Used a mixture of ground white and dark meat chicken rather than beef or lamb. This is an excellent base recipe that can be riffed upon to no end. With the ground chicken, I included chopped parsley + mint, a diced cubanelle pepper, some diced, sautéed red onion, as well as grated garlic and a melange of spices (cumin, coriander, Maras pepper, & smoked paprika). Topped with some homemade tzatziki, red onions, and chopped tomatoes. The directive to spread the meat mixture to the edges of each pita is well taken—otherwise the exposed parts of the pitas run the risk of burning under the broiler.
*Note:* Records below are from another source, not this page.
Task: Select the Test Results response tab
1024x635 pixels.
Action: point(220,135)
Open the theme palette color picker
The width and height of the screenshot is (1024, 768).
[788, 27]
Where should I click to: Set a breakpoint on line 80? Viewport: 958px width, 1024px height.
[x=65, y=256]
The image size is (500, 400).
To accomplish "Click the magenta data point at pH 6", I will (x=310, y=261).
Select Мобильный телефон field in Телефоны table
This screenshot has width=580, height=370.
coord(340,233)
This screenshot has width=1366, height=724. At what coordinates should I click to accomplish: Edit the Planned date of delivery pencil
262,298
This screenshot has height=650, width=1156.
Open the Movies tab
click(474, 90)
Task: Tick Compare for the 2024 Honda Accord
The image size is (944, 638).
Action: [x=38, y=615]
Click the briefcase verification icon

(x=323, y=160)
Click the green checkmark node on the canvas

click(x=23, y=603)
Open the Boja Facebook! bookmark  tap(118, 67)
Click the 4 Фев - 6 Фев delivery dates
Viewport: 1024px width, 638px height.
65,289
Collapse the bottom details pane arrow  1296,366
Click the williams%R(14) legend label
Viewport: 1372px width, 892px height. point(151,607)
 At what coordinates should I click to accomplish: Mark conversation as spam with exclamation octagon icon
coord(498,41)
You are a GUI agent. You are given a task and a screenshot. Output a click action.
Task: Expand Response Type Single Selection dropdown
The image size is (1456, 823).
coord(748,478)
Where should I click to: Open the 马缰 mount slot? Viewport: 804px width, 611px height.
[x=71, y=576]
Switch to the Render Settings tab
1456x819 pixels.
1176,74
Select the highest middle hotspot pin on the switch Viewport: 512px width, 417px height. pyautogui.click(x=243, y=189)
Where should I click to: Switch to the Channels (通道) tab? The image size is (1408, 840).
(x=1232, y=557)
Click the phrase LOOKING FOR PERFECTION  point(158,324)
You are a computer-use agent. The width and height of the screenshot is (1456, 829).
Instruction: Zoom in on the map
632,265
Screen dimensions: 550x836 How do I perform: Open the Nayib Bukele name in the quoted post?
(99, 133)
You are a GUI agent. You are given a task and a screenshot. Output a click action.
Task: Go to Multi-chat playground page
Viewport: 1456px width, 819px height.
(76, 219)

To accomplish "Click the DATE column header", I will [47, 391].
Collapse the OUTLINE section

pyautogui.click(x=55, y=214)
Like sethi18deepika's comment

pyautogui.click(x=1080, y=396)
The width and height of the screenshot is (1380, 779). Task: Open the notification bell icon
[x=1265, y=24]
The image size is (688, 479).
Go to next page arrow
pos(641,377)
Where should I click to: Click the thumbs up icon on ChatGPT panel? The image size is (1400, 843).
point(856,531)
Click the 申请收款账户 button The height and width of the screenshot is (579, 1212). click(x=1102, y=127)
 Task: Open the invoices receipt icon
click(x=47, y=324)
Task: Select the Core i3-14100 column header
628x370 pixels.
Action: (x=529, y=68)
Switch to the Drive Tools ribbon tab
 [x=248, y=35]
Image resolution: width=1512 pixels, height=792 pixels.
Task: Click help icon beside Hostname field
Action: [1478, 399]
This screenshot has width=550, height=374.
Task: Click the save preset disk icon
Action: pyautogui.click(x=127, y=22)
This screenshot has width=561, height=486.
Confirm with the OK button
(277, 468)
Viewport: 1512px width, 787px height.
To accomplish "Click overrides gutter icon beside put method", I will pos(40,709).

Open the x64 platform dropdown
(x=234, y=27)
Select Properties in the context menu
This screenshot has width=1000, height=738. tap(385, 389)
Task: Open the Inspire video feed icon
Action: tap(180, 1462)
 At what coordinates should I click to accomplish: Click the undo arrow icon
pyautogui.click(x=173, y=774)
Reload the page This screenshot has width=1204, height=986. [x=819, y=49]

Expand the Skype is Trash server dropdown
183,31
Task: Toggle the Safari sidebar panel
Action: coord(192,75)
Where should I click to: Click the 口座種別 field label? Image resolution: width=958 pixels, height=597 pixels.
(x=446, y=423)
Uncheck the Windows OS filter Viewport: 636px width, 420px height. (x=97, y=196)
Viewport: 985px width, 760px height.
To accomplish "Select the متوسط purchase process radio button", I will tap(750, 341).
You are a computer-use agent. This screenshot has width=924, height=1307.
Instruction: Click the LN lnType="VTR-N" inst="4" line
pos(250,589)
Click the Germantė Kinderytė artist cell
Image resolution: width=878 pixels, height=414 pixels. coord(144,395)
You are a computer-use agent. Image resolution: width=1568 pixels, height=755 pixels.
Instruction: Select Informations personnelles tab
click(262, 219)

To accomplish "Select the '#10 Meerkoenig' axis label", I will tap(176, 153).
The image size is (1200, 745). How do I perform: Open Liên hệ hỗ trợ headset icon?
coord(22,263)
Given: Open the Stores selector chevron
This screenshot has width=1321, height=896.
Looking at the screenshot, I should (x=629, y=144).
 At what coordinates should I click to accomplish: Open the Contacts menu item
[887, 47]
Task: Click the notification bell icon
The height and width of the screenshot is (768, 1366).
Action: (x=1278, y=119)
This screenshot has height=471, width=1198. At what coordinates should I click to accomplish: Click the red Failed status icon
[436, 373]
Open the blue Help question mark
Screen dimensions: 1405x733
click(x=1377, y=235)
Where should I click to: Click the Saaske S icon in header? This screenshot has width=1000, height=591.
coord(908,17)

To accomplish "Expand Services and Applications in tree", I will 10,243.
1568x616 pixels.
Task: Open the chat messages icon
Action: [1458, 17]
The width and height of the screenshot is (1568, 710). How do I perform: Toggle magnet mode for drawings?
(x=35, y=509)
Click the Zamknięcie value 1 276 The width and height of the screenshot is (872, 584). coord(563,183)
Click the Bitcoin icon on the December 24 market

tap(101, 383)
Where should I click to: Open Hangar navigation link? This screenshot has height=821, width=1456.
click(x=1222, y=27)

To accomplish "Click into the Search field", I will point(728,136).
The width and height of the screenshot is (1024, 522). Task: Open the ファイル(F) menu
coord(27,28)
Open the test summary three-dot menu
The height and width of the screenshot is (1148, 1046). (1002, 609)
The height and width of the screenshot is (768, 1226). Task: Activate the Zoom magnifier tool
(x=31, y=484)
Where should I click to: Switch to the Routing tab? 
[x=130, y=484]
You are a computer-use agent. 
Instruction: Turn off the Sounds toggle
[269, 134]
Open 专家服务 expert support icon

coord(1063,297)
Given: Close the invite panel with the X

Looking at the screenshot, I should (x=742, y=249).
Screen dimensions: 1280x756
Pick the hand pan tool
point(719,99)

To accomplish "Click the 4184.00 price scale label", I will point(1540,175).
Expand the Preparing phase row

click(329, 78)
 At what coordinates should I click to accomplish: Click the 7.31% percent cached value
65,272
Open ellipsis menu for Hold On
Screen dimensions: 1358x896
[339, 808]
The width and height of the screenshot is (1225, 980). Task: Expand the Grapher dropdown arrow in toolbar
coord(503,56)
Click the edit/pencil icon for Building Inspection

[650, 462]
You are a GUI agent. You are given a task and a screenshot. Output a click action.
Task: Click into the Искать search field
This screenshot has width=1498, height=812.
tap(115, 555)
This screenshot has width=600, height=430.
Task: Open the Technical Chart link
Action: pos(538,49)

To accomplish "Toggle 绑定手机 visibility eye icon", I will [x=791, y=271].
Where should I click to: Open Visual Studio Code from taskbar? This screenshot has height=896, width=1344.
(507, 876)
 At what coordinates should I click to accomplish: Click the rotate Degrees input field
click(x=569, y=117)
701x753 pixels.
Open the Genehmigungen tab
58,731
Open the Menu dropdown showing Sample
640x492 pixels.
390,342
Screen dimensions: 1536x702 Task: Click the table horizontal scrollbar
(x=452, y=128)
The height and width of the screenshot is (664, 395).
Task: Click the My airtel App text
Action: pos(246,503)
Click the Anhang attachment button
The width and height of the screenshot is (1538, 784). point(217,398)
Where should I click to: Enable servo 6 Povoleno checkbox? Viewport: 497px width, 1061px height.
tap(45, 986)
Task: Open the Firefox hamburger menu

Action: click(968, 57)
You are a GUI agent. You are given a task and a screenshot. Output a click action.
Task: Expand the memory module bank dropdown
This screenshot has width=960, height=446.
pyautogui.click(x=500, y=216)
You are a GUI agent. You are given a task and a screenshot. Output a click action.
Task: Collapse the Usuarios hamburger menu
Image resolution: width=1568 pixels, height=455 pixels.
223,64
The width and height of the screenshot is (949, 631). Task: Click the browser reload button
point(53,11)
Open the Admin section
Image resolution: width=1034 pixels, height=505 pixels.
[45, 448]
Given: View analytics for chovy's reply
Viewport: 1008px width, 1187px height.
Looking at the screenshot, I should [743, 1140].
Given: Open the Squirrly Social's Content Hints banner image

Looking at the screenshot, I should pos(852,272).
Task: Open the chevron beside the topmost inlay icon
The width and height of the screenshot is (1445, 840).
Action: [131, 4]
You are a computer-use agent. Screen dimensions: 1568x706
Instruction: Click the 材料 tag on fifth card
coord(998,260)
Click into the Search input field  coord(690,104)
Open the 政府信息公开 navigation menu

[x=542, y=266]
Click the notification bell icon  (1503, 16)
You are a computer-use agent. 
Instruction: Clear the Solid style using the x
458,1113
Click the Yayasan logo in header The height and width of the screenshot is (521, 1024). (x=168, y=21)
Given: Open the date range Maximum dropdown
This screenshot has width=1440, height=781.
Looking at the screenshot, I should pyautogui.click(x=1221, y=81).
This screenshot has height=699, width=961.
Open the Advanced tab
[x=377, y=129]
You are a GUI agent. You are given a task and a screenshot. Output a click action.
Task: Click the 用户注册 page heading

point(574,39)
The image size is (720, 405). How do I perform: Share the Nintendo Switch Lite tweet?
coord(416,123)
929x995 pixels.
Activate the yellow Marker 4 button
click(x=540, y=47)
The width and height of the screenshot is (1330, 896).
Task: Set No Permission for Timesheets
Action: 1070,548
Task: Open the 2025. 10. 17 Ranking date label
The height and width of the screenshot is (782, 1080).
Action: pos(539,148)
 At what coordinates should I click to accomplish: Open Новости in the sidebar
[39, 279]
I've made a similar recipe but instead of using the oven, I cooked the "meat side" on a hot griddle. This prevents the juices from soggying up the pita. Would recommend!

Re: the soggy comments. I heated up the sheet pan in the over and gave it a light spray of EVOO before I put the pita's on it. Pitas were crisp and toasty, dish was delish!

I didn't have pitas, so I just charred a mix of beef and lamb and served it over rice. I also added generous amounts of sumac and za'atar. It is FABULOUS!

@Nancy I charred mine (beef & lamb mix) separately on parchment with a little olive oil, and served it over rice. Fabulous. (I also threw sumac and za'atar into the mix.)

So good! I had no issues with sogginess using directions as written. One note: toum should not be optional. Mandatory.